-- Start of DATA PROVIDED --
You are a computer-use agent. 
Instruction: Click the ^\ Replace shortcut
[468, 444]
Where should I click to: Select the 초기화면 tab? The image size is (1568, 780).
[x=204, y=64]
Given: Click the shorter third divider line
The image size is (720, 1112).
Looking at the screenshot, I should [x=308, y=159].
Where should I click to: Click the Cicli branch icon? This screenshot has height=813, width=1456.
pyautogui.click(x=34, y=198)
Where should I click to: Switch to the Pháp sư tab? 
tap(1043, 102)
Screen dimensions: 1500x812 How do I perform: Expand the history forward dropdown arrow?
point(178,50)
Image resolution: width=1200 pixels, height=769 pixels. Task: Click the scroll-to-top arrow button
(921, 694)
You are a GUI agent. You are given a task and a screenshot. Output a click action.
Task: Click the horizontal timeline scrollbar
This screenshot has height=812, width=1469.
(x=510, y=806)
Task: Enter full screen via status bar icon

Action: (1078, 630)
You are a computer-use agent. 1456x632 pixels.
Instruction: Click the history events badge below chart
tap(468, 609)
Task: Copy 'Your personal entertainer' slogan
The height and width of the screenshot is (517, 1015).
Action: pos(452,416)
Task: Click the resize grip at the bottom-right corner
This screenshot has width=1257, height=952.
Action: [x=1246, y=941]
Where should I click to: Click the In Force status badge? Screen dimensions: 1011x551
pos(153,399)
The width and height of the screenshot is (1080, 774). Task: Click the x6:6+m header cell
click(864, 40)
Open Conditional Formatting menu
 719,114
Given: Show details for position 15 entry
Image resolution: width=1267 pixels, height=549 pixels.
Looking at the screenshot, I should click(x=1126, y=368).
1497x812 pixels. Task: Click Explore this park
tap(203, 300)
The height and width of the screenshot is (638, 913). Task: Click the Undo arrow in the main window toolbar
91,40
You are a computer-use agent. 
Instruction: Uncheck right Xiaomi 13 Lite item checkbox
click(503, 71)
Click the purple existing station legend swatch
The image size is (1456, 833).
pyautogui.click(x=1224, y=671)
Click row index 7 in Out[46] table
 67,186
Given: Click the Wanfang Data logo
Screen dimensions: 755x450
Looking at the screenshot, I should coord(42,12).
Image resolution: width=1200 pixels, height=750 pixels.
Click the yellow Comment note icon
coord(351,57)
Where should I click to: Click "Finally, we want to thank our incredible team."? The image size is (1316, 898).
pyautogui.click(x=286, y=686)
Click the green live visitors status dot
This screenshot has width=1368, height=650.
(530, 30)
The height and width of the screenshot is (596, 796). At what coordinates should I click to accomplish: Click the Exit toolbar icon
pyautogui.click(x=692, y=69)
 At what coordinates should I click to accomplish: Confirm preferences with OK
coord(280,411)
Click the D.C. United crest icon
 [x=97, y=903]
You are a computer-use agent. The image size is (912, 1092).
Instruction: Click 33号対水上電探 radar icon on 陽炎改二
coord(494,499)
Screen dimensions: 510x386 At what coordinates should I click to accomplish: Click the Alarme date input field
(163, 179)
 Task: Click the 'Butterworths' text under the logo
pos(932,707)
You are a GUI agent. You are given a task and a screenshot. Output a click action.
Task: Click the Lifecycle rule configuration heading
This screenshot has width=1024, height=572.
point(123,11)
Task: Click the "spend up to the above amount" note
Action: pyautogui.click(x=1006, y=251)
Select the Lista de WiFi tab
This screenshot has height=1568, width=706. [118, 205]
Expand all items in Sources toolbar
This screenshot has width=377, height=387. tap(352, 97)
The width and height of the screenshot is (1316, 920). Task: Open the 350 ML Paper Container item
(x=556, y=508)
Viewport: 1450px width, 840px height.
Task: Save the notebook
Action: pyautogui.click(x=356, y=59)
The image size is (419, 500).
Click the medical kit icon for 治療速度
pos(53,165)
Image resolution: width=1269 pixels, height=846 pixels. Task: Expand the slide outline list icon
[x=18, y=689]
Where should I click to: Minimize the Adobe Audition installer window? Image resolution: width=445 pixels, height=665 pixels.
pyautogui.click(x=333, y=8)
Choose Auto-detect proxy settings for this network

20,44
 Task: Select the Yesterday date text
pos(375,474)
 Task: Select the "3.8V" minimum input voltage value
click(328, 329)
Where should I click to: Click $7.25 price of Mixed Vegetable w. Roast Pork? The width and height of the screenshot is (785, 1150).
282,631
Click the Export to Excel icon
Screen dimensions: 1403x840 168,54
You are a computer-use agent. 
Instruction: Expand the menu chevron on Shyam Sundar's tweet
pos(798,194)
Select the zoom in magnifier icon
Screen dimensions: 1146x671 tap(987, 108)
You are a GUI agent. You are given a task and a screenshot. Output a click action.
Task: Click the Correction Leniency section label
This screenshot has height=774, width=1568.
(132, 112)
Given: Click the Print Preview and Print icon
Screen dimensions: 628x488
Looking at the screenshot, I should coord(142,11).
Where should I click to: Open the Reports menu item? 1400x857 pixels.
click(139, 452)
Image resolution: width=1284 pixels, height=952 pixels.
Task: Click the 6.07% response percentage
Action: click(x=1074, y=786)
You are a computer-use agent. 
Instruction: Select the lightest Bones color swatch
-- End of DATA PROVIDED --
# PROBLEM TO WORK ON
Can you write out all of the entries above line for line, without changing a single character?

# THE OUTPUT
You are a computer-use agent. 
Instruction: Click the ^\ Replace shortcut
[468, 444]
Where should I click to: Select the 초기화면 tab? The image size is (1568, 780).
[x=204, y=64]
Given: Click the shorter third divider line
The image size is (720, 1112).
Looking at the screenshot, I should [x=308, y=159].
Where should I click to: Click the Cicli branch icon? This screenshot has height=813, width=1456.
pyautogui.click(x=34, y=198)
Where should I click to: Switch to the Pháp sư tab? 
tap(1043, 102)
Screen dimensions: 1500x812 How do I perform: Expand the history forward dropdown arrow?
point(178,50)
Image resolution: width=1200 pixels, height=769 pixels. Task: Click the scroll-to-top arrow button
(921, 694)
You are a GUI agent. You are given a task and a screenshot. Output a click action.
Task: Click the horizontal timeline scrollbar
This screenshot has height=812, width=1469.
(x=510, y=806)
Task: Enter full screen via status bar icon

Action: (1078, 630)
You are a computer-use agent. 1456x632 pixels.
Instruction: Click the history events badge below chart
tap(468, 609)
Task: Copy 'Your personal entertainer' slogan
The height and width of the screenshot is (517, 1015).
Action: pos(452,416)
Task: Click the resize grip at the bottom-right corner
This screenshot has width=1257, height=952.
Action: [x=1246, y=941]
Where should I click to: Click the In Force status badge? Screen dimensions: 1011x551
pos(153,399)
The width and height of the screenshot is (1080, 774). Task: Click the x6:6+m header cell
click(864, 40)
Open Conditional Formatting menu
 719,114
Given: Show details for position 15 entry
Image resolution: width=1267 pixels, height=549 pixels.
Looking at the screenshot, I should click(x=1126, y=368).
1497x812 pixels. Task: Click Explore this park
tap(203, 300)
The height and width of the screenshot is (638, 913). Task: Click the Undo arrow in the main window toolbar
91,40
You are a computer-use agent. 
Instruction: Uncheck right Xiaomi 13 Lite item checkbox
click(503, 71)
Click the purple existing station legend swatch
The image size is (1456, 833).
pyautogui.click(x=1224, y=671)
Click row index 7 in Out[46] table
 67,186
Given: Click the Wanfang Data logo
Screen dimensions: 755x450
Looking at the screenshot, I should coord(42,12).
Image resolution: width=1200 pixels, height=750 pixels.
Click the yellow Comment note icon
coord(351,57)
Where should I click to: Click "Finally, we want to thank our incredible team."? The image size is (1316, 898).
pyautogui.click(x=286, y=686)
Click the green live visitors status dot
This screenshot has width=1368, height=650.
(530, 30)
The height and width of the screenshot is (596, 796). At what coordinates should I click to accomplish: Click the Exit toolbar icon
pyautogui.click(x=692, y=69)
 At what coordinates should I click to accomplish: Confirm preferences with OK
coord(280,411)
Click the D.C. United crest icon
 [x=97, y=903]
You are a computer-use agent. The image size is (912, 1092).
Instruction: Click 33号対水上電探 radar icon on 陽炎改二
coord(494,499)
Screen dimensions: 510x386 At what coordinates should I click to accomplish: Click the Alarme date input field
(163, 179)
 Task: Click the 'Butterworths' text under the logo
pos(932,707)
You are a GUI agent. You are given a task and a screenshot. Output a click action.
Task: Click the Lifecycle rule configuration heading
This screenshot has width=1024, height=572.
point(123,11)
Task: Click the "spend up to the above amount" note
Action: pyautogui.click(x=1006, y=251)
Select the Lista de WiFi tab
This screenshot has height=1568, width=706. [118, 205]
Expand all items in Sources toolbar
This screenshot has width=377, height=387. tap(352, 97)
The width and height of the screenshot is (1316, 920). Task: Open the 350 ML Paper Container item
(x=556, y=508)
Viewport: 1450px width, 840px height.
Task: Save the notebook
Action: pyautogui.click(x=356, y=59)
The image size is (419, 500).
Click the medical kit icon for 治療速度
pos(53,165)
Image resolution: width=1269 pixels, height=846 pixels. Task: Expand the slide outline list icon
[x=18, y=689]
Where should I click to: Minimize the Adobe Audition installer window? Image resolution: width=445 pixels, height=665 pixels.
pyautogui.click(x=333, y=8)
Choose Auto-detect proxy settings for this network

20,44
 Task: Select the Yesterday date text
pos(375,474)
 Task: Select the "3.8V" minimum input voltage value
click(328, 329)
Where should I click to: Click $7.25 price of Mixed Vegetable w. Roast Pork? The width and height of the screenshot is (785, 1150).
282,631
Click the Export to Excel icon
Screen dimensions: 1403x840 168,54
You are a computer-use agent. 
Instruction: Expand the menu chevron on Shyam Sundar's tweet
pos(798,194)
Select the zoom in magnifier icon
Screen dimensions: 1146x671 tap(987, 108)
You are a GUI agent. You are given a task and a screenshot. Output a click action.
Task: Click the Correction Leniency section label
This screenshot has height=774, width=1568.
(132, 112)
Given: Click the Print Preview and Print icon
Screen dimensions: 628x488
Looking at the screenshot, I should coord(142,11).
Where should I click to: Open the Reports menu item? 1400x857 pixels.
click(139, 452)
Image resolution: width=1284 pixels, height=952 pixels.
Task: Click the 6.07% response percentage
Action: click(x=1074, y=786)
You are a computer-use agent. 
Instruction: Select the lightest Bones color swatch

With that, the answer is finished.